*WHAT YOU SHOULD DO*
In the material below, the lines from the one containing "You are a computer-use" through the one containing "Instruction: Bookmark page with star icon" are to be given again exactly, ends included, and no others.

*DATA FOR THE TASK*
▼▼▼

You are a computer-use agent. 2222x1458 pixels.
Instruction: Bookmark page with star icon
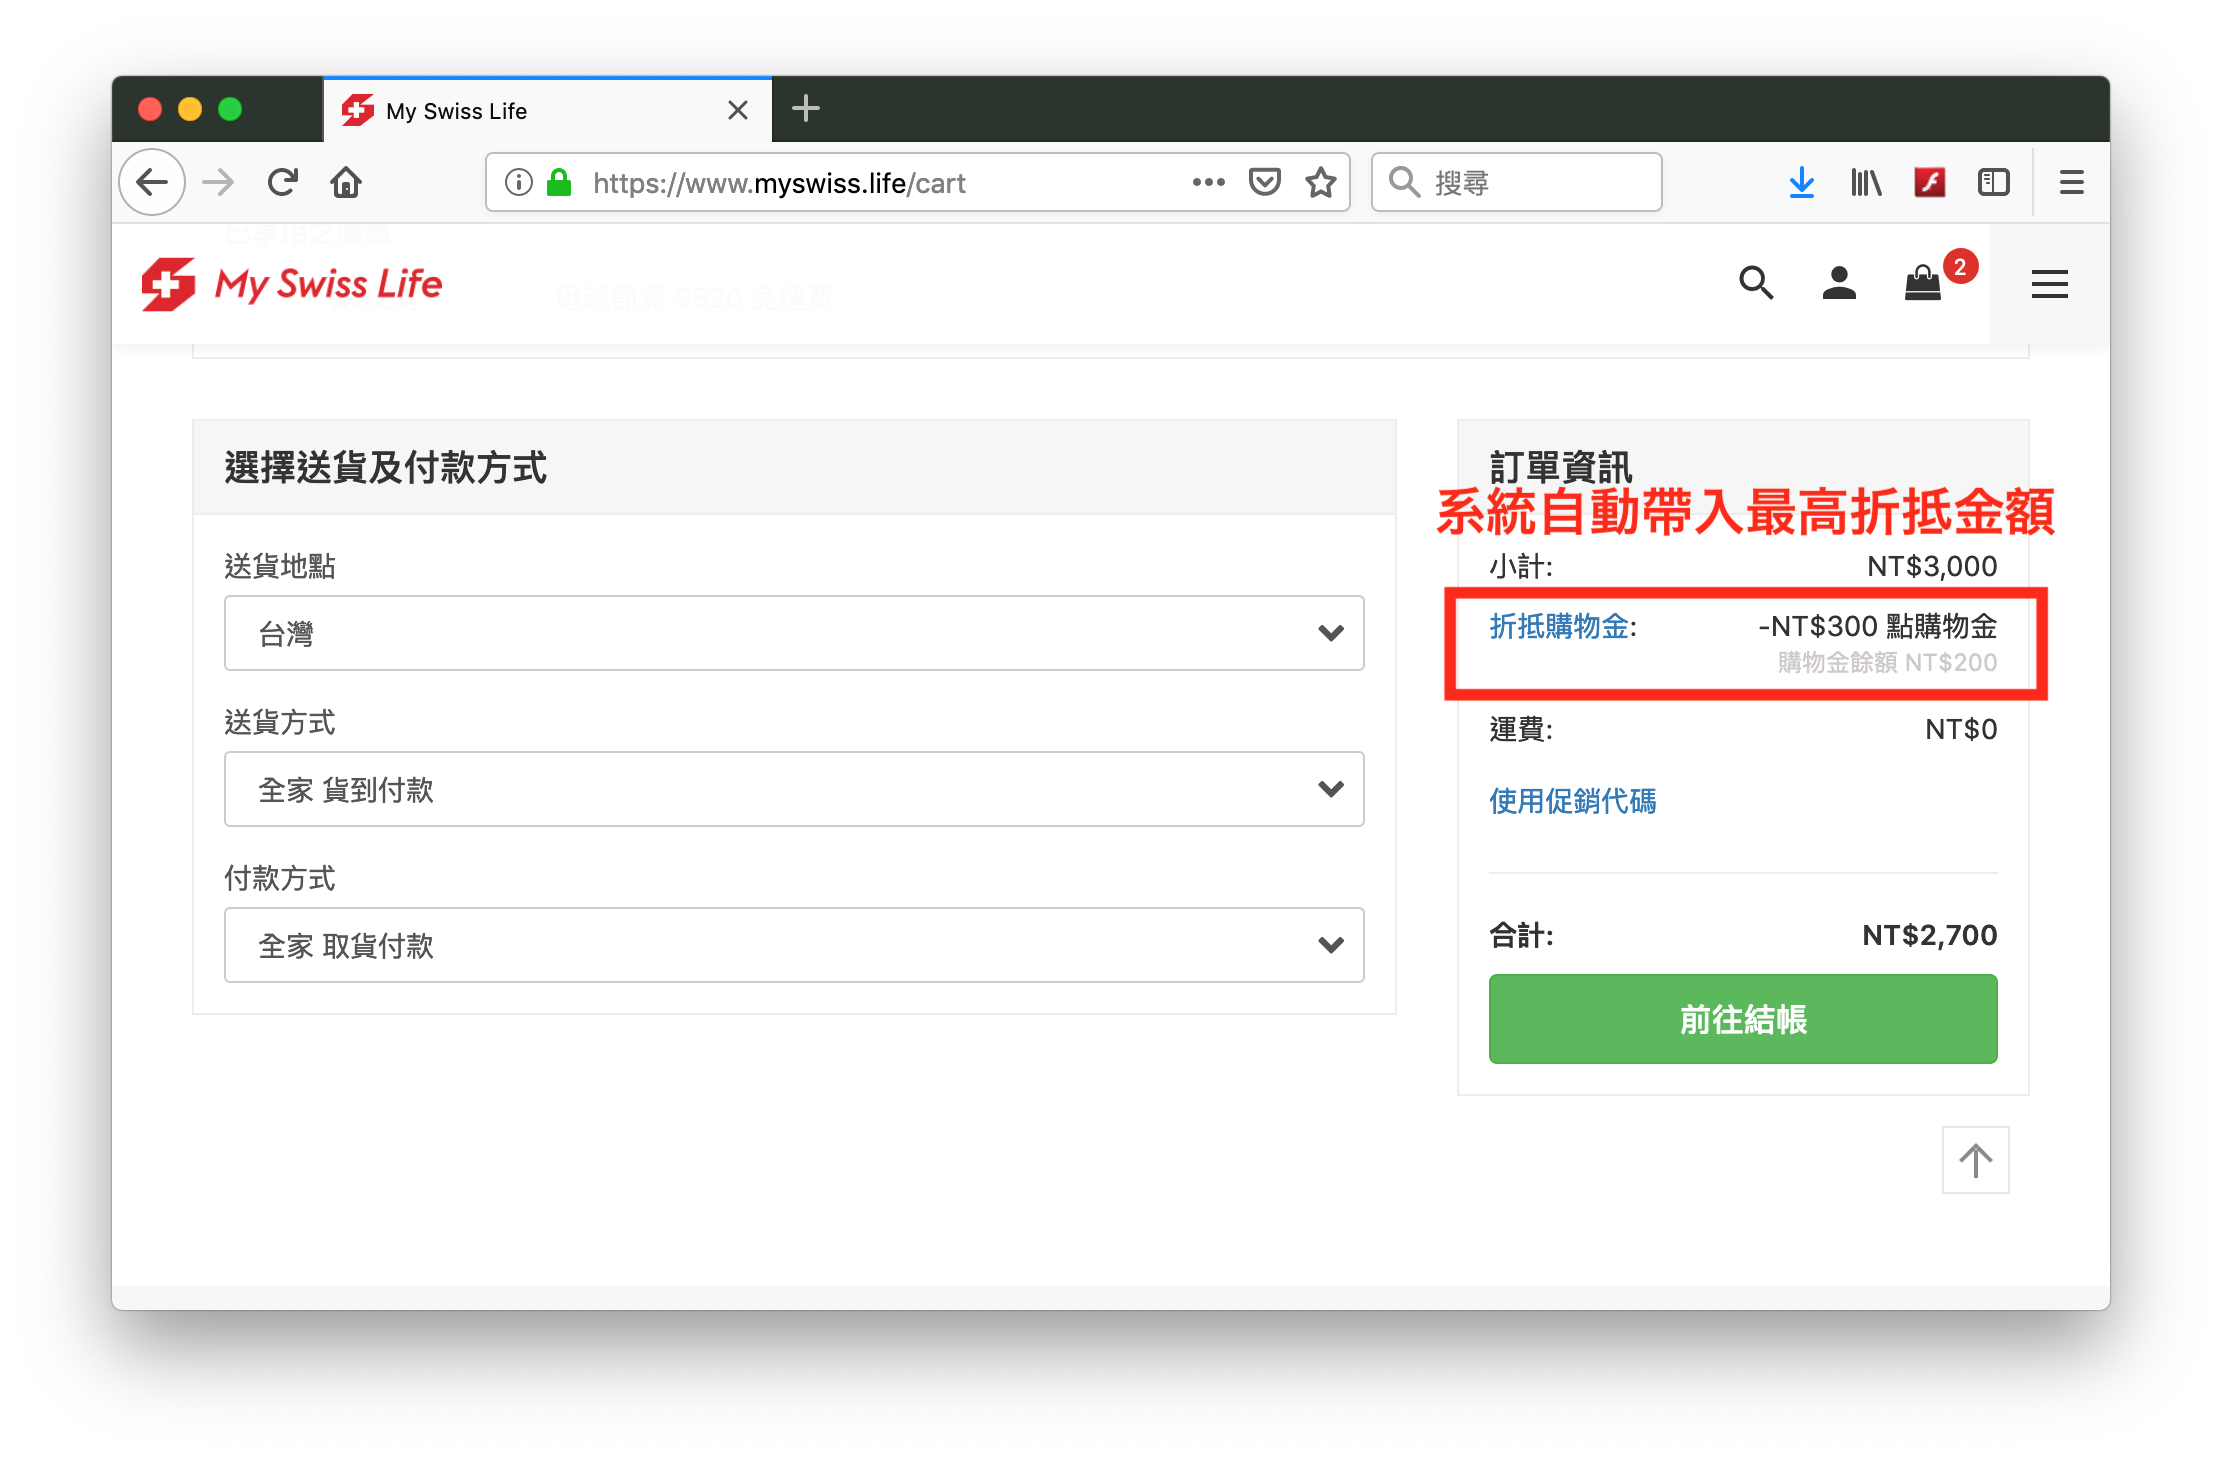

▲▲▲
▼▼▼

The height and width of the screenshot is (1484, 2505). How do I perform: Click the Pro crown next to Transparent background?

▲▲▲
▼▼▼

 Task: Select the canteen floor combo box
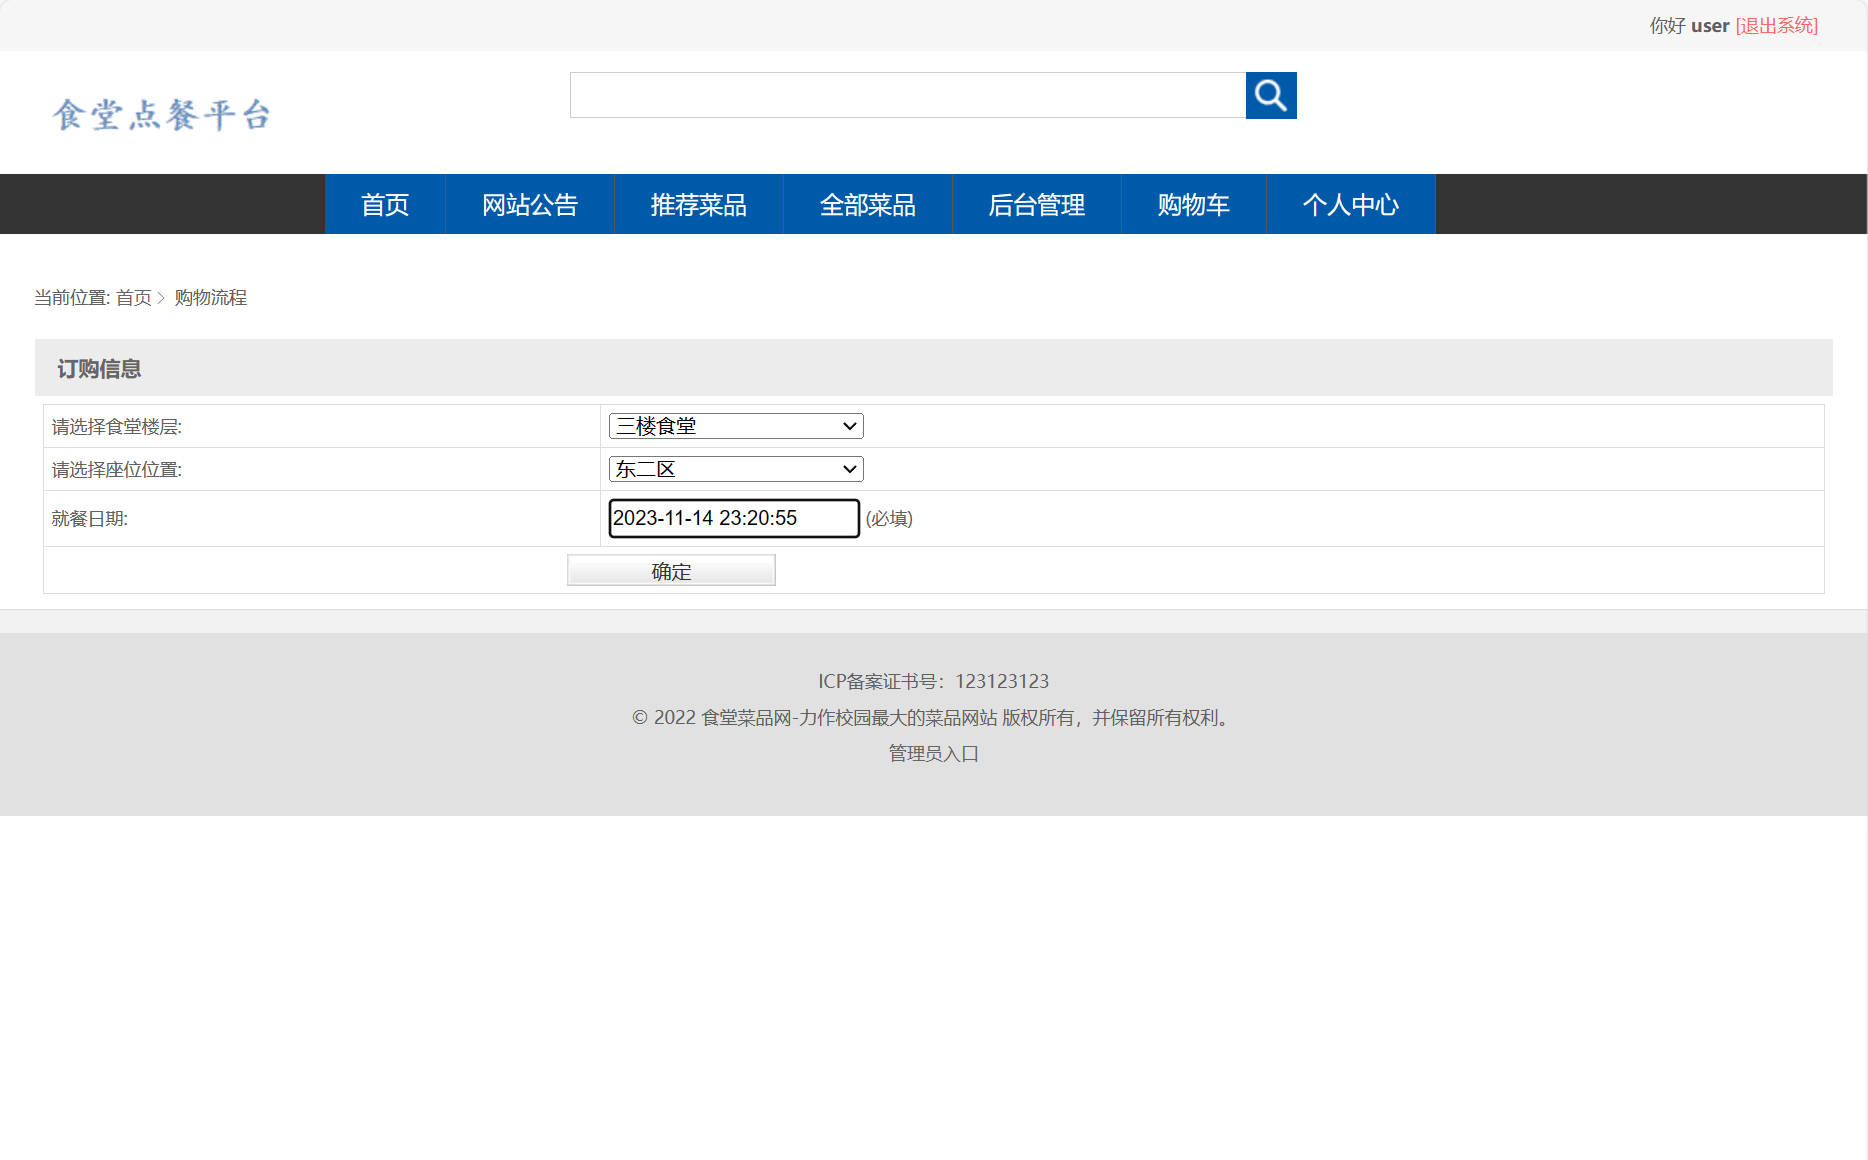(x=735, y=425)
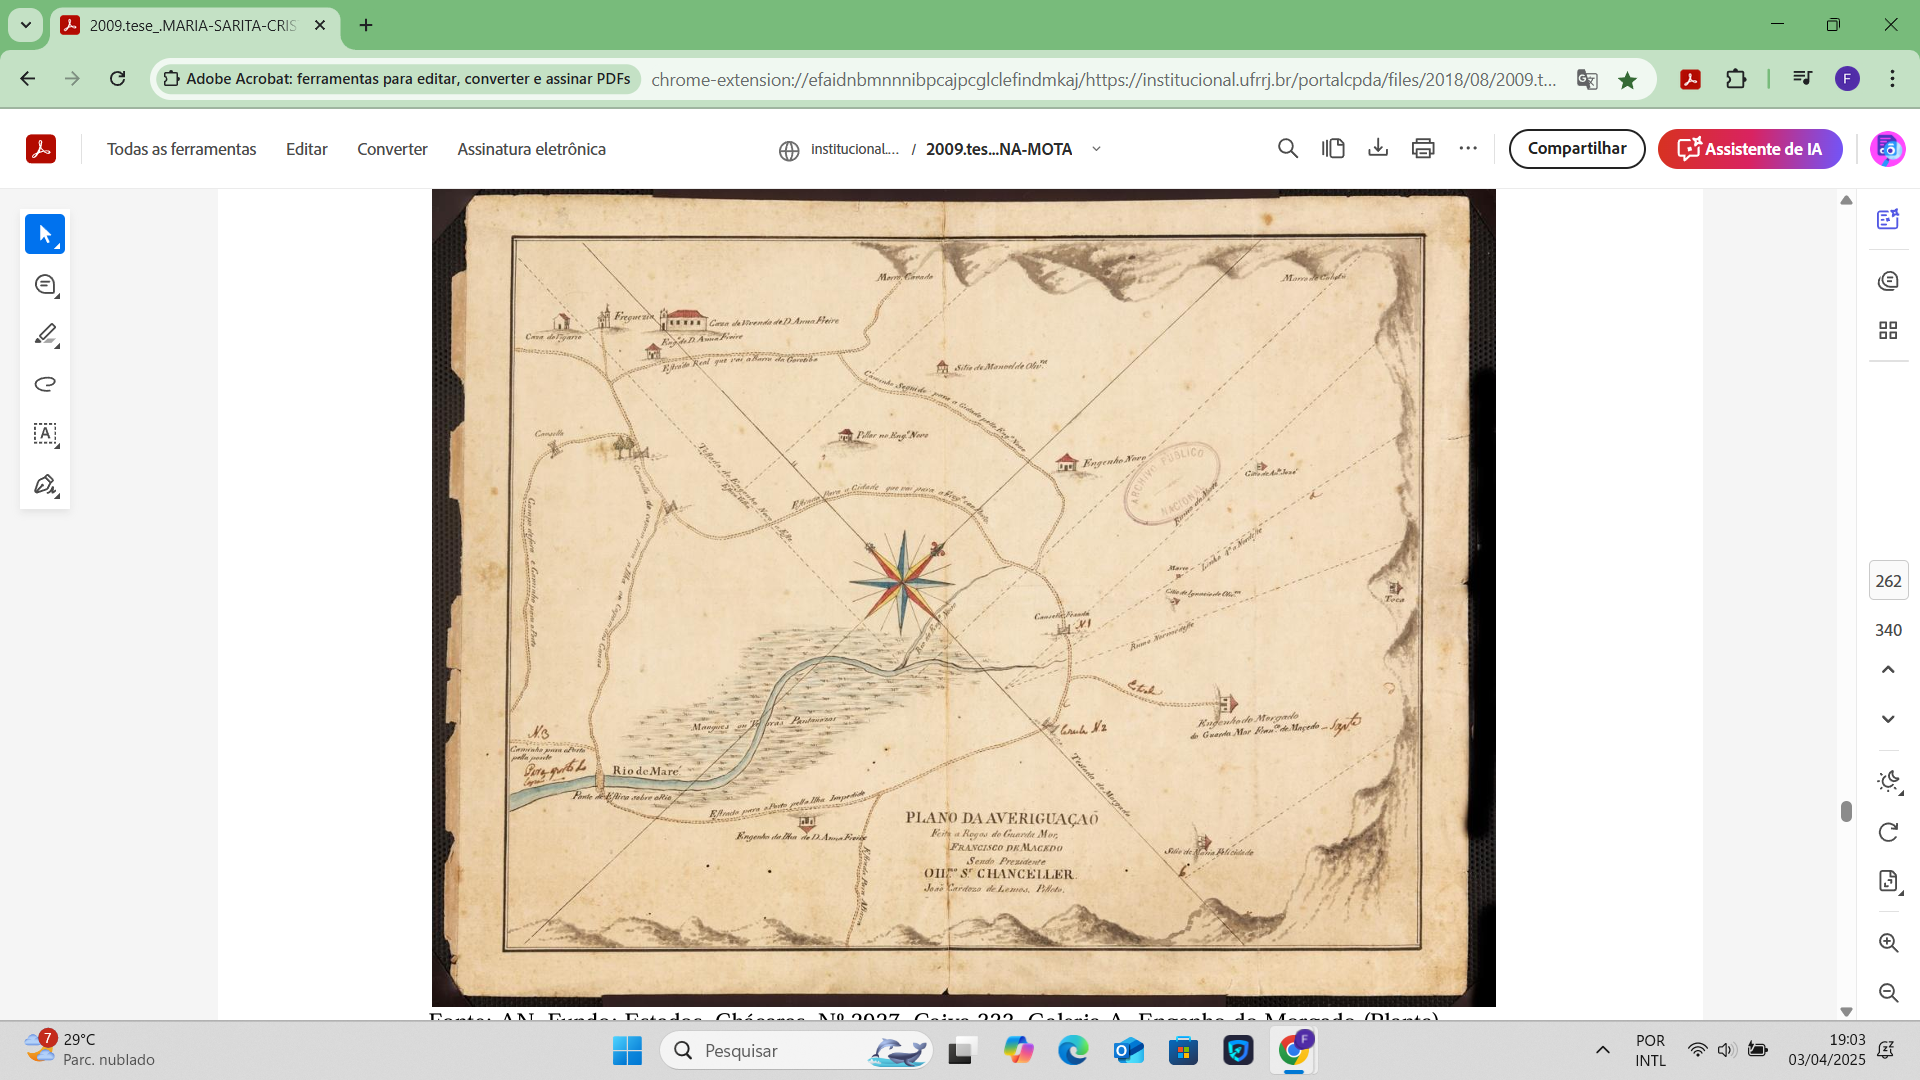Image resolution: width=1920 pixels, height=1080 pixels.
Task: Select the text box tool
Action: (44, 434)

▲▲▲

*RESPONSE AREA*
You are a computer-use agent. 2222x1458 pixels.
Instruction: Bookmark page with star icon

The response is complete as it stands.